> [Source passage]:

+ + + +

Society of Daughters of Holland Dames
- Founded: 1895
- Type: lineage society
- Focus: Historic preservation, education
- Directress General: Suzanne Roff
- Website: hollanddames.org

= Society of Daughters of Holland Dames =

American lineage society

The Society of Daughters of Holland Dames, Descendants of the Ancient and Honorable Families of New Netherland is a hereditary organization founded in 1895 whose purpose is to preserve and promote the historical legacy of the seventeenth-century Dutch settlers of New Netherland. The Society sponsors emerging scholars researching New Netherland history. Complementing an initiative by the Holland Society of New York, the Society partnered with the New Netherland Institute (NNI) to promote the availability of online transcriptions and translations of the original seventeenth-century New Netherland administrative records housed at the New York State Library and Archives. The translation of these manuscripts has contributed to an understanding of the impact of the Dutch on the founding of the United States of America and became the historical basis of Russell Shorto's book Island at the Center of the World and many other scholarly works. An up-to-date bibliography appears on the website of the New Netherland Institute. In 2018, the Society published Historical Records 1895-2017 and contributed copies to relevant research libraries. In 2020, the Society updated and copyrighted Researching Your Dutch Ancestors: A Practical Guide.

+ + + +

> [Work instructions]:
1. In the article on the Society of Daughters of Holland Dames, what did the Society partner with the New Netherland Institute to promote, and why have the translations of those records been significant?
2. Turn the paragraph beginning "The Society of Daughters of Holland Dames, Descendants of the Ancient and Honorable Families" in the Holland Dames article into a bulleted list that keeps its main facts.
3. Continue the article on the Society of Daughters of Holland Dames from where it ends.

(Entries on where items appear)
+ + + +

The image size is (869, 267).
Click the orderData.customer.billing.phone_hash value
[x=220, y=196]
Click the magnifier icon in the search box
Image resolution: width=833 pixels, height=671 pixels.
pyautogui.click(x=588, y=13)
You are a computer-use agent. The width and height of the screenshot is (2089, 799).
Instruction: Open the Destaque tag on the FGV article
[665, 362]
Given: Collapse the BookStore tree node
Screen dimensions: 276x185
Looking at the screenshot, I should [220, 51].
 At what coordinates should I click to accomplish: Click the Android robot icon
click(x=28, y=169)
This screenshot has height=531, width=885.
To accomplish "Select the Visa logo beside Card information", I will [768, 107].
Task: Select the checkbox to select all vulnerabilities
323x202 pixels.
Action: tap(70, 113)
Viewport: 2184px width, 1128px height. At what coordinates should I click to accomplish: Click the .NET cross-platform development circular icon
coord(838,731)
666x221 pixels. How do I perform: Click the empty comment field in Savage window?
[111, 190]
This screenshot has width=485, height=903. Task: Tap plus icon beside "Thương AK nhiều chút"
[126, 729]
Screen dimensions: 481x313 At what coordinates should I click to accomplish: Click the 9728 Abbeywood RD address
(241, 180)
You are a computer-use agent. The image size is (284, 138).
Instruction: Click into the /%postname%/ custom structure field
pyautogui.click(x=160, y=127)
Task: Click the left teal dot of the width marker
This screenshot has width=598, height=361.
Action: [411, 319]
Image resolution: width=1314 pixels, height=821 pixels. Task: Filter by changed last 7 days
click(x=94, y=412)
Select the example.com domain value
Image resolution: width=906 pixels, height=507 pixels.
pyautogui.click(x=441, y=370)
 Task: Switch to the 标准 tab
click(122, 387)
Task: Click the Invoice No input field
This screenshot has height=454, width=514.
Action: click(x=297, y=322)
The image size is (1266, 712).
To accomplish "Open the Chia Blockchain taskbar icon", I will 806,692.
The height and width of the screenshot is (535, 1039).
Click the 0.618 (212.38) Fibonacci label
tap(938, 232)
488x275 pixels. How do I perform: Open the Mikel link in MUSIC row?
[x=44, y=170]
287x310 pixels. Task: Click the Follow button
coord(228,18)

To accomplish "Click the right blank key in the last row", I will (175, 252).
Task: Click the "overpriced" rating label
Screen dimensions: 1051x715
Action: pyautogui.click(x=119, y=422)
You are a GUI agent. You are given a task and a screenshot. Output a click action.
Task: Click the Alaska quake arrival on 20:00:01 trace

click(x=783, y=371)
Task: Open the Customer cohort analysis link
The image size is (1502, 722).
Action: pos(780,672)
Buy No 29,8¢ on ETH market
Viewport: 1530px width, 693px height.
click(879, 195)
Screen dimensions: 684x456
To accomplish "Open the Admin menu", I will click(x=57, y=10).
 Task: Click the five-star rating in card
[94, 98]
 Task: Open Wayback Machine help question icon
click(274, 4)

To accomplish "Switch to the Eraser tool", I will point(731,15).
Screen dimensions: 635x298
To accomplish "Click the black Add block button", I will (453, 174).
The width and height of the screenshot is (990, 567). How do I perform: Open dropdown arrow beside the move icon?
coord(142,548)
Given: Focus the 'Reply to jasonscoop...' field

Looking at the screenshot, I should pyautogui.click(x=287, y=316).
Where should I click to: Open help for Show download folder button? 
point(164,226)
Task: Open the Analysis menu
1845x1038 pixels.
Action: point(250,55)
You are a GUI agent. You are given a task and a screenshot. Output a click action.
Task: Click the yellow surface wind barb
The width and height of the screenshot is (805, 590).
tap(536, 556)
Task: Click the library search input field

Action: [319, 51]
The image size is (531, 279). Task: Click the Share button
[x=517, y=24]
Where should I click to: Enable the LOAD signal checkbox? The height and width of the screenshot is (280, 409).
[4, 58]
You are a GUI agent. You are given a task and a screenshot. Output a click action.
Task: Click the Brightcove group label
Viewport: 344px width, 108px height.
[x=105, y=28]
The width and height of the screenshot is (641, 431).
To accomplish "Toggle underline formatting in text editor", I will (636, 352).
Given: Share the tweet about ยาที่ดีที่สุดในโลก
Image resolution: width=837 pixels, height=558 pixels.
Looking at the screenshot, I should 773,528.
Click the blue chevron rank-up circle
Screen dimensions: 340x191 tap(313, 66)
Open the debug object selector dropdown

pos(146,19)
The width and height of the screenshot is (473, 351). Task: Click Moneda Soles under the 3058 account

+ + + +

> [Task-by-task outputs]:
1. The Society partnered with the New Netherland Institute to promote the availability of online transcriptions and translations of the original seventeenth-century New Netherland administrative records held at the New York State Library and Archives. Those translations have contributed to an understanding of the Dutch impact on the founding of the United States. They also became the historical basis of Russell Shorto's book Island at the Center of the World and many other scholarly works.

2.
- Hereditary organization founded in 1895 to preserve and promote the historical legacy of the seventeenth-century Dutch settlers of New Netherland
- Sponsors emerging scholars researching New Netherland history
- Complementing an initiative by the Holland Society of New York, partnered with the New Netherland Institute (NNI) to promote online transcriptions and translations of the original New Netherland administrative records held at the New York State Library and Archives
- These translations have contributed to an understanding of the Dutch impact on the founding of the United States and underpin Russell Shorto's Island at the Center of the World and many other scholarly works
- An up-to-date bibliography is on the NNI website
- 2018: published Historical Records 1895-2017 and contributed copies to relevant research libraries
- 2020: updated and copyrighted Researching Your Dutch Ancestors: A Practical Guide

3.
== Donations ==

The Society commissioned a stained-glass window documenting the arrival in 1609 of Henry Hudson's ship the Halve Maen. This is located in the New-York Historical Society's Library. Another window donated by the Society is found in St Mark's Church in-the-Bowery to acknowledge Peter Stuyvesant's contribution to New York City. The Society donated its archives, Members' genealogical records, and a land deed framed with wood from a pear tree in Peter Stuyvesant's orchard to the New-York Historical Society.

== Membership ==
Members of the Society of Daughters of Holland Dames are female direct descendants of an ancestor who was either born in The Netherlands or in New Netherlands of Dutch parentage or whose ancestor lived in New Netherland prior to the Treaty of Westminster in 1674.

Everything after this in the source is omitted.